The project aims to address concerns about transparency in generative AI tools, many of which are proprietary and do not reveal how their models are trained or how user data is used. The grant will enable Ai2 and its partner universities to develop an open AI ecosystem and infrastructure at the national level. This effort is intended to support scientific discovery and advance the field of AI by making tools more accessible and reliable.

Assistant Professor Dreier will act as co-principal investigator, co-leading the data curation aspect of the initiative. Her responsibilities include helping build a large dataset comprising unannotated text, images, and code that will be used to create multimodal language models. “My role builds on my own academic research that evaluates how well LLMs handle unique, idiosyncratic text generated by politicians and policymakers,” Dreier said.

Dreier will also contribute to workforce development by organizing educational sessions for UNM researchers.
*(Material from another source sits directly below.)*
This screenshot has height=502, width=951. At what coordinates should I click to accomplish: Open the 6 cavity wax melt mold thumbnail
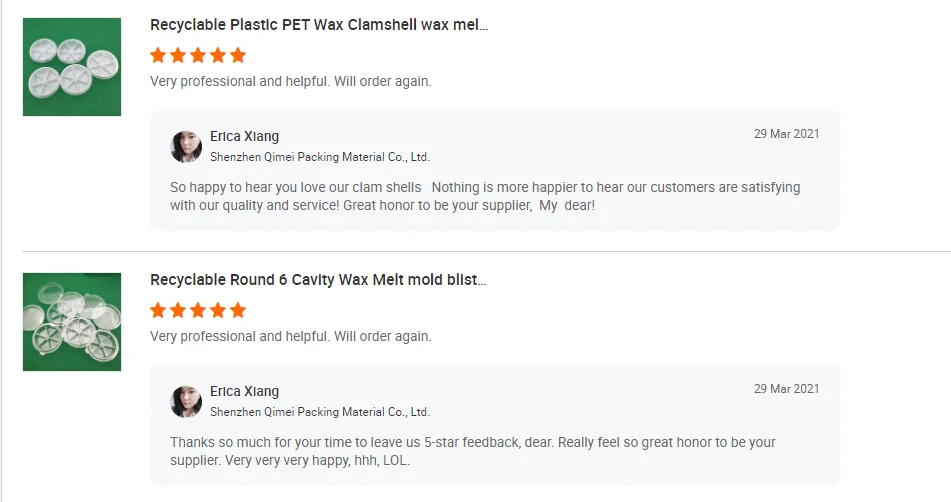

These sessions are designed to demonstrate how faculty can utilize the new infrastructure in their research while providing feedback on potential applications.

“My hope is that access to this cutting-edge infrastructure, training, and computing power will help train and empower our faculty and students, and, in turn, help fuel economic innovation in New Mexico,” she said.

Reflecting on her involvement with the team funded by this initiative, Dreier added: “I am honored to be working with researchers I admire, and I hope this process can jump-start waves of scientific advancement in our state and beyond.”